Houston-based Furie Operating Alaska reached its planned depth of 10,400 feet and is making plans to do a natural gas production test in a closely watched Cook Inlet exploration well, state officials said Thursday.
Kyle Smith, petroleum land manager at the state Division of Oil and Gas, said the state receives daily drilling reports on Cook Inlet wells and said the well had reached its planned total depth and that an extended gas production test is planned.
Cathy Foerster, a commissioner with the Alaska Oil and Gas Conservation Commission, said the commission has been informed that Furie is now logging the well and will seek a permit to flare gas during the production test, which is expected to continue for 30 days.
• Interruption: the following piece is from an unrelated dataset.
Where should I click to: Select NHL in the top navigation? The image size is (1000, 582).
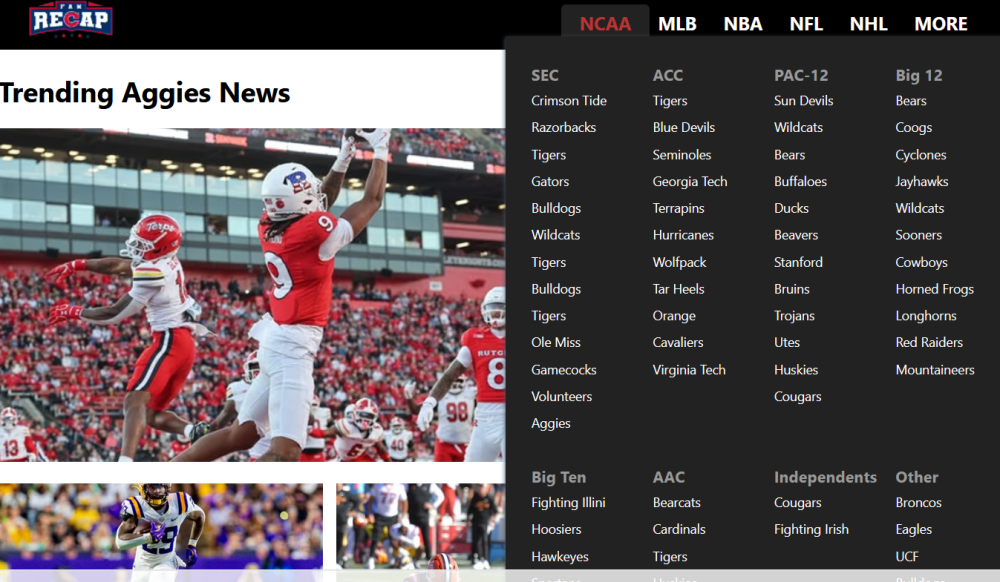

Furie was not available for comment.
The Kitchen Lights Unit No. 3 well is being drilled with the Spartan 151 jack-up rig. The well is near Furie's KLU No. 1 well that drilled in 2011, and which discovered gas. It was too late in the season to conduct a flow test on KLU No. 1, however. Furie Vice President Bruce Webb said earlier that the 2011 test was drilled to test deeper oil formations and the well was not suitable for a gas production test.
In 2012 Furie drilled an exploration well at another location on its Cook Inlet leases.
A second jack-up rig is also drilling in Cook Inlet. Australia-based Buccaneer Energy spudded its Cosmo No. 1 well near Anchor Point, on the east side of the Inlet, on Monday and is drilling to its first target, a known gas accumulation that overlies a deeper oil reservoir, also confirmed from earlier drilling.
Buccaneer is using the Endeavour jack-up rig, which it partly owns.
Progress on the two exploration wells is being watched closely by the industry because Cook Inlet is a mature oil and gas province that has been undergoing a surge of new activity, with companies like Apache Corp. and Hillcorp Energy acquiring properties in the region. Most of the activity has been onshore, however.
Furie and Buccaneer believe there are substantial undiscovered oil and gas resources offshore in the Inlet.